How often do you think about needing some “me time”? If you’re married, have children or are employed, you’ve had this thought. We all need time to ourselves. Sure, you live with your spouse and your children but you can’t spend every hour of every day with them.
There are two primary issues with “me time.” The first is finding it and the second is what do you do with it? Do you have a conclusive response to either of these issues? Neither do I. However, the following are some tips to find “me time” and use it productively.
Finding “me time”
1. Schedule it – The best way to get “me time” is to schedule it. Talk with your spouse about your schedule. If you plan your weeks in advance, you have the opportunity to discuss it. Plan time with your spouse (without the kids), plan time to be with your children, plan time for yourself and ensure your spouse does the same.
2. Optimum time – If possible, plan your alone time for the hour of the day in which you are at your peak. If you thrive in the mornings, schedule it then. If you need time in the middle of the day, make it your lunch hour. If you are going to have time to yourself, you want to make sure you can use it productively. Part of being productive is being awake and engaged.
3. It’s important – If you don’t feel “me time” is important, you won’t bother scheduling it, much less at your optimum time. You need to convince yourself of its importance. “Me time” will reduce stress, make you more productive, allow you to focus on other tasks when needed, be more emotionally stable, be more energetic and sleep better. Can it really do all that? Yes it can!
Using “me time” productively
Change it up – Your alone time should not always be spent doing the same thing. Your emotions, stresses and responsibilities will change daily so why should the time to yourself be used in the same way every day? Do what you think is best to help you throughout the day.
“Me time” options
1. Do nothing – Sometimes the best thing to do is nothing. You may just need to sit and meditate. Clear your mind. Feel the calmness and the energy around you. Soak it in.
2. Think – If you’re like me, you can’t just sit and meditate. Instead, I’ll sit and think. Sometimes I can be very productive if I just sit and think. Other times, though, I can’t remove myself from my surroundings enough to concentrate. In those cases, if I still want to think, I’ll do something that takes just muscle memory like…

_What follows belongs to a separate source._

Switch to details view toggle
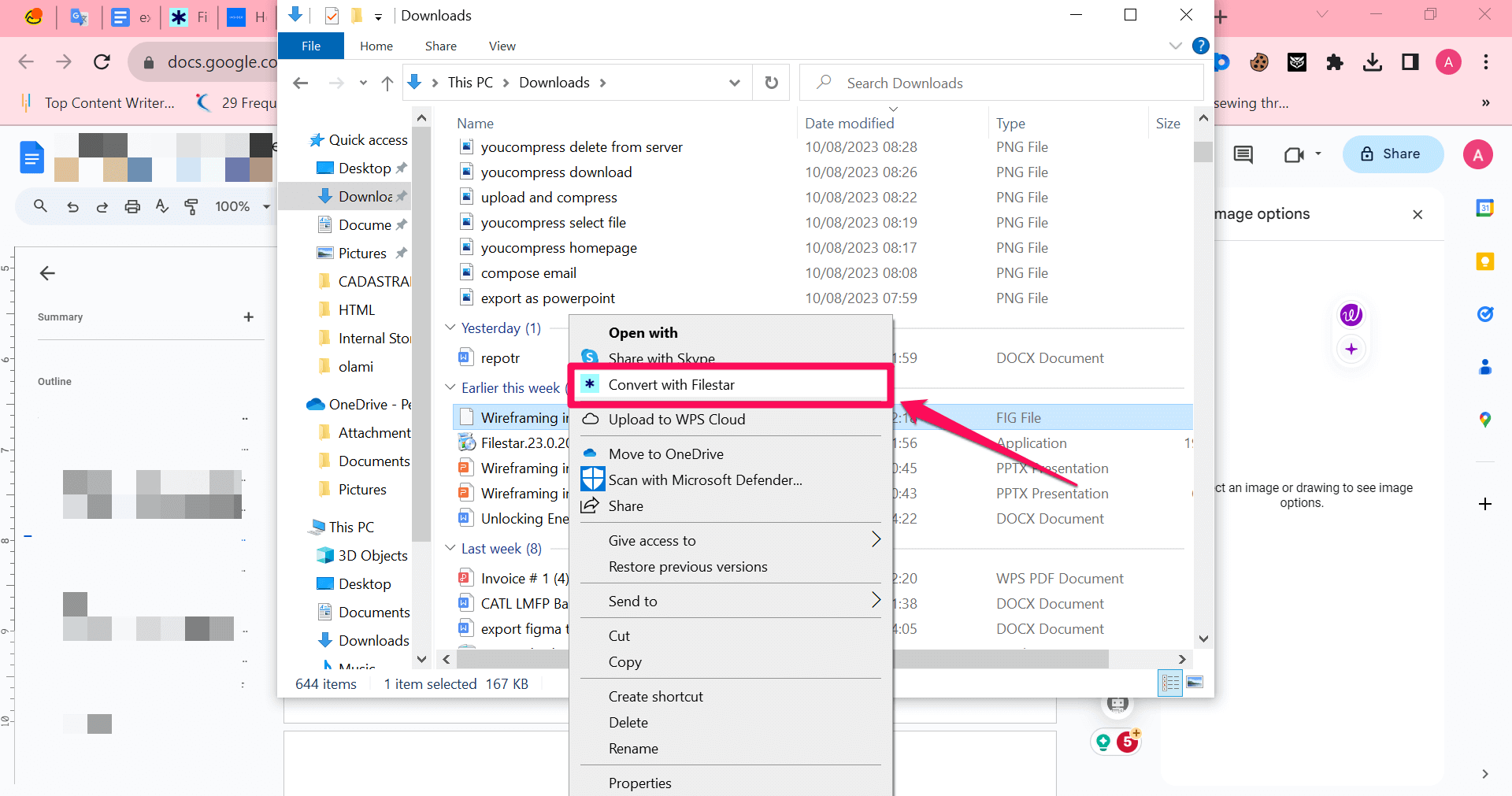The image size is (1512, 796). click(x=1170, y=683)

3. Run – Some say they think best in the shower. I think best when I’m exercising. Specifically, running works for me. It doesn’t take any additional brain power to run except the occasional, “You can go farther” you’ll find yourself saying. Running is great alone time. I definitely prefer running outdoors. It’s too easy to quit if you’re on a treadmill. If you are outside, you have to get back home.
4. Read – For the first few years of my marriage, reading before going to bed was my “me time.” It’s harder to do now because we have multiple kids to take care of each evening. I still love to sit and read though. It’s valuable “me time” in which I can either escape to a different life through a novel, get motivated by a great author or learn from a CEO. The power of books is amazing.

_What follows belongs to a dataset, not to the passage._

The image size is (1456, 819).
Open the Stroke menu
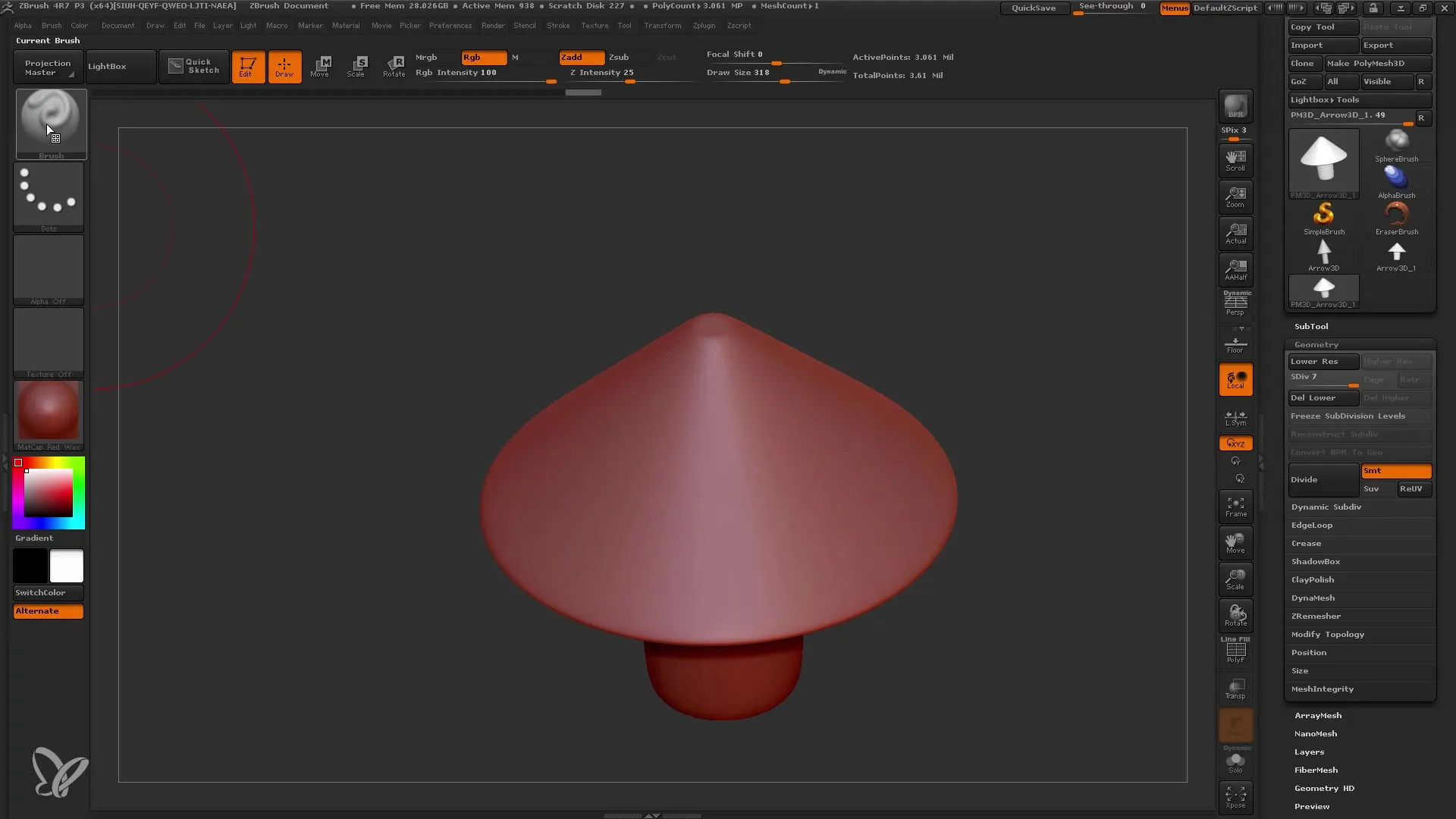coord(557,25)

5. Drive – I’ve had several conversations lately with clients about the importance of having a commute to work. When I was little, I swore I would never work in downtown St. Louis. It was too far away. Now, I’m so thankful for my 19 mile commute. It allows me time to engage my mind before work and wind down after work. I drive a lot for my job and I love every minute of it (unless it’s raining or snowing).
6. Hobbies – A hobby is called a hobby because it’s something you enjoy doing. If you enjoy doing it, you likely would love to spend more time doing it and using that time as your “me time.” Maybe you like to scrapbook, fish, garden, make crafts. Whatever it is, make time for it. You will feel your life is much more rewarding if you do more of the things you enjoy.
It is okay to be a little greedy and make time for yourself. If you don’t, you will not operate at your peak performance when you are at work or with your family. So, plan a head and schedule your “me time.” Figure out what you will do during that time and stick to it. If possible, get at least a few minutes of “me time” each day. You will be so thankful you did.